What to produce | Nothing but the lines from the line with "Image resolution: width=1185" to the end of the records below should appear in the answer, each exactly as given.

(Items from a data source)
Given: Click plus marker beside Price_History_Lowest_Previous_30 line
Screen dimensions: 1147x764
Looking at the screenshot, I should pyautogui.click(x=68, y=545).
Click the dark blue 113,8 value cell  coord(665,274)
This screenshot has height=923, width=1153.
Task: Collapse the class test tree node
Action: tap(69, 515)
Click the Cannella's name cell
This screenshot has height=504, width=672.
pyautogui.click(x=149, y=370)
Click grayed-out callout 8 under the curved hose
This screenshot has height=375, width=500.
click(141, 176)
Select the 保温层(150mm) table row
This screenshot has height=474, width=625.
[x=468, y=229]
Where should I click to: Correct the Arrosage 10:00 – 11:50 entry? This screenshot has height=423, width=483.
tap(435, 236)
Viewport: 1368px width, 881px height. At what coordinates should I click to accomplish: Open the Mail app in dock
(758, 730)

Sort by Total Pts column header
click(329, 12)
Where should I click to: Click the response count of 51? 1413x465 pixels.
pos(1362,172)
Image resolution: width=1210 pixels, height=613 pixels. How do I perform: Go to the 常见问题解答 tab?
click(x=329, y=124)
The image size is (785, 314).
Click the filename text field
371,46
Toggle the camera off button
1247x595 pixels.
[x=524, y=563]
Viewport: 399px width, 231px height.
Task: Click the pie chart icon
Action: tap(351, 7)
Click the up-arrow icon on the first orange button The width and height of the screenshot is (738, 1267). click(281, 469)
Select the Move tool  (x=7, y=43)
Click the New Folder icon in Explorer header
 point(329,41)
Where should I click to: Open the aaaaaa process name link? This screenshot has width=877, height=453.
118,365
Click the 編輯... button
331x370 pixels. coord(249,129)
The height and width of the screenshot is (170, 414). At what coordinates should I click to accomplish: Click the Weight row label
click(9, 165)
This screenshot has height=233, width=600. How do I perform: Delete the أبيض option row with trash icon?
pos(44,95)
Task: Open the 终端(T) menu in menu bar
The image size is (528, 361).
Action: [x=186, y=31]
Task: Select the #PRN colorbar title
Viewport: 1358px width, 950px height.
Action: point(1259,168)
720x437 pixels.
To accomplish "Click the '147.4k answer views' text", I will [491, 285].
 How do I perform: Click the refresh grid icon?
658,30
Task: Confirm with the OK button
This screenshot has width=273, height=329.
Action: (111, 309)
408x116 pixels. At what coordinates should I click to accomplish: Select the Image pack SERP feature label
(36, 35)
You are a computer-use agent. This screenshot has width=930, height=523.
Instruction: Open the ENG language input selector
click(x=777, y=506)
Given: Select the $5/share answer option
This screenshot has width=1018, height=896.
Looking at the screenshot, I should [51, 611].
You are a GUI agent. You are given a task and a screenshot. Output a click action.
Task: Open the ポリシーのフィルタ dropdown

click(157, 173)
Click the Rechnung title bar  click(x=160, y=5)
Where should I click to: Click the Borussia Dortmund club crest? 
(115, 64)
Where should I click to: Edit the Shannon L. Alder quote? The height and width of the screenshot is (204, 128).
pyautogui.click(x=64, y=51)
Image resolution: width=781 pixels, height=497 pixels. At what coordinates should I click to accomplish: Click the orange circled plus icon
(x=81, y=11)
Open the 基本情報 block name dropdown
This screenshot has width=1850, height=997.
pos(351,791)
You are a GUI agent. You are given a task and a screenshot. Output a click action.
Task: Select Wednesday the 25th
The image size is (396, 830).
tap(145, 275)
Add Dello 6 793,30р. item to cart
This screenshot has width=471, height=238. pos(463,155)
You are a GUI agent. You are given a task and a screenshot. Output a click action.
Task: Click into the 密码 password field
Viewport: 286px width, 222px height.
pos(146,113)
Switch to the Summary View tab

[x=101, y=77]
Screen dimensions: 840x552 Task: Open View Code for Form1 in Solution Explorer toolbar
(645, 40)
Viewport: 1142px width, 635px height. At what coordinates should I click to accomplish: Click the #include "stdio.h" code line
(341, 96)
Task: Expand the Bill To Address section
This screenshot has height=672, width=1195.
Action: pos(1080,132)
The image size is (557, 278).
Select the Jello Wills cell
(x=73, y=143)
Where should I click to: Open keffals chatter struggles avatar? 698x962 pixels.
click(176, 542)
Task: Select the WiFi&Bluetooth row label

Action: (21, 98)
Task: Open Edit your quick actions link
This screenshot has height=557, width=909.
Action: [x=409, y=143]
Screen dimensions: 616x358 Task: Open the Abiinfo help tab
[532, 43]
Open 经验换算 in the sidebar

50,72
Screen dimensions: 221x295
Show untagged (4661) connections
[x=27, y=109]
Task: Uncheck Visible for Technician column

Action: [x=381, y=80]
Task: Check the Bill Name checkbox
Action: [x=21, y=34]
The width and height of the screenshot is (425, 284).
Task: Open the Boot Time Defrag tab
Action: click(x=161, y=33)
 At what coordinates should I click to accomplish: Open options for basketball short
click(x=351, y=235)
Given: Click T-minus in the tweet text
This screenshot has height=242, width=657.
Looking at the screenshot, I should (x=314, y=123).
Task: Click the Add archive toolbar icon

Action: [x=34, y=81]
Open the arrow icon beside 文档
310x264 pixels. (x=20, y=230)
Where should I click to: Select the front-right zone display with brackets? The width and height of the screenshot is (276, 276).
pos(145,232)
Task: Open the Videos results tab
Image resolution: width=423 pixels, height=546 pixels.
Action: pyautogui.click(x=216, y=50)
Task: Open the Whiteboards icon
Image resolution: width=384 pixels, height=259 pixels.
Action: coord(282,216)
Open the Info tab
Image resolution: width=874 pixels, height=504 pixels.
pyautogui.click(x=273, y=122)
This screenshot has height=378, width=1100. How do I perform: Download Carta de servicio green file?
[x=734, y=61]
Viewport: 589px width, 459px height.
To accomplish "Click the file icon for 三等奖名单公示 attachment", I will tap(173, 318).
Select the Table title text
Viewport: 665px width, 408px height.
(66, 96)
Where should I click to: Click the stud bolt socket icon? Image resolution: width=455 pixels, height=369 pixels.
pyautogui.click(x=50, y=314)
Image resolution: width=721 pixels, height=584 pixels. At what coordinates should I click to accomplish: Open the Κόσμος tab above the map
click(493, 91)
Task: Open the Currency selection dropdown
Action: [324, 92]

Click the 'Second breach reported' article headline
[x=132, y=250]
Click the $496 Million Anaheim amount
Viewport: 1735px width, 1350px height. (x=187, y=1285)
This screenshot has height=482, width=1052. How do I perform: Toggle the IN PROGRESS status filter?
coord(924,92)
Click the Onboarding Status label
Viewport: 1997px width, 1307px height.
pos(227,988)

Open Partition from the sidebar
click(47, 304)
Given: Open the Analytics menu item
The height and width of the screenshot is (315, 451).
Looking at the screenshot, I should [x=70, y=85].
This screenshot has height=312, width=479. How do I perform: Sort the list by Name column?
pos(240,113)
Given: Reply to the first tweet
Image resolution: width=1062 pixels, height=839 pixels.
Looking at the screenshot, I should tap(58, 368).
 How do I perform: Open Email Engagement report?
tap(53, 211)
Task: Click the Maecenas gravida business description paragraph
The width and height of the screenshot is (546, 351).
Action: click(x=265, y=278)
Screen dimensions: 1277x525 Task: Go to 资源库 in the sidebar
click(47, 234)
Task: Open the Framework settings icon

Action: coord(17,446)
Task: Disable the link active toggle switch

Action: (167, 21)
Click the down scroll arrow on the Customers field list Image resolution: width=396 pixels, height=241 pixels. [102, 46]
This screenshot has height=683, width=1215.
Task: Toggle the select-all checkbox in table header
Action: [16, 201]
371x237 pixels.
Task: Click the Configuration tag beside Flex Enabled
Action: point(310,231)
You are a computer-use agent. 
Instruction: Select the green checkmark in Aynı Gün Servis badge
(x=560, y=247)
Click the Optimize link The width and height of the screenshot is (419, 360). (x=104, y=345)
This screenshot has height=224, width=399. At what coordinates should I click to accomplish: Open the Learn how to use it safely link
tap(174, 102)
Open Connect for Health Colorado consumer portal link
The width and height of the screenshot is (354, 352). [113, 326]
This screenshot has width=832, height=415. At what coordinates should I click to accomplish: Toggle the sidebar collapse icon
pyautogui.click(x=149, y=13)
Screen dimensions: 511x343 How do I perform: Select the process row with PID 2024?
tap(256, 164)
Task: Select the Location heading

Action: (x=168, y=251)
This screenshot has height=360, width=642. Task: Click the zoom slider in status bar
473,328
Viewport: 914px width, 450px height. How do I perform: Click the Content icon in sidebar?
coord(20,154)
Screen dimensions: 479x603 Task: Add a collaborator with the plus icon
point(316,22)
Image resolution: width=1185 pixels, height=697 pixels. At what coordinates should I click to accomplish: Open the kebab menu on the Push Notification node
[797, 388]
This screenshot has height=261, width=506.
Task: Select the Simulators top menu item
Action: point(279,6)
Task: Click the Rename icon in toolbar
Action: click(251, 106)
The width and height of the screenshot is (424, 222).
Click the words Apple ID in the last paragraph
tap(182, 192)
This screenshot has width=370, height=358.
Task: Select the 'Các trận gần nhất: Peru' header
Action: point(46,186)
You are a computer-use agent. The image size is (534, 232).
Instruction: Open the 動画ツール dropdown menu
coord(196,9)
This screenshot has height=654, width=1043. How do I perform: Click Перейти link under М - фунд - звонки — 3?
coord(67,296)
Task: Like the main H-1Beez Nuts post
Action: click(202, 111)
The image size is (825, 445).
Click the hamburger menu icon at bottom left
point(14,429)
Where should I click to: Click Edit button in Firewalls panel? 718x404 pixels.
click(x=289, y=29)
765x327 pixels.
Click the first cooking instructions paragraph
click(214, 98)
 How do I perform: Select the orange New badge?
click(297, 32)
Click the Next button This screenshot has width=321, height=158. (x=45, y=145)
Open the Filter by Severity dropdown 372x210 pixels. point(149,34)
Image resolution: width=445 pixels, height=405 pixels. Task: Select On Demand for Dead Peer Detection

The answer |
Image resolution: width=1185 pixels, height=697 pixels. At what coordinates should I click to accomplish: Open the kebab menu on the Push Notification node
[797, 388]
This screenshot has height=261, width=506.
Task: Select the Simulators top menu item
Action: point(279,6)
Task: Click the Rename icon in toolbar
Action: click(251, 106)
The width and height of the screenshot is (424, 222).
Click the words Apple ID in the last paragraph
tap(182, 192)
This screenshot has width=370, height=358.
Task: Select the 'Các trận gần nhất: Peru' header
Action: point(46,186)
You are a computer-use agent. The image size is (534, 232).
Instruction: Open the 動画ツール dropdown menu
coord(196,9)
This screenshot has height=654, width=1043. How do I perform: Click Перейти link under М - фунд - звонки — 3?
coord(67,296)
Task: Like the main H-1Beez Nuts post
Action: click(202, 111)
The image size is (825, 445).
Click the hamburger menu icon at bottom left
point(14,429)
Where should I click to: Click Edit button in Firewalls panel? 718x404 pixels.
click(x=289, y=29)
765x327 pixels.
Click the first cooking instructions paragraph
click(214, 98)
 How do I perform: Select the orange New badge?
click(297, 32)
Click the Next button This screenshot has width=321, height=158. (x=45, y=145)
Open the Filter by Severity dropdown 372x210 pixels. point(149,34)
Image resolution: width=445 pixels, height=405 pixels. Task: Select On Demand for Dead Peer Detection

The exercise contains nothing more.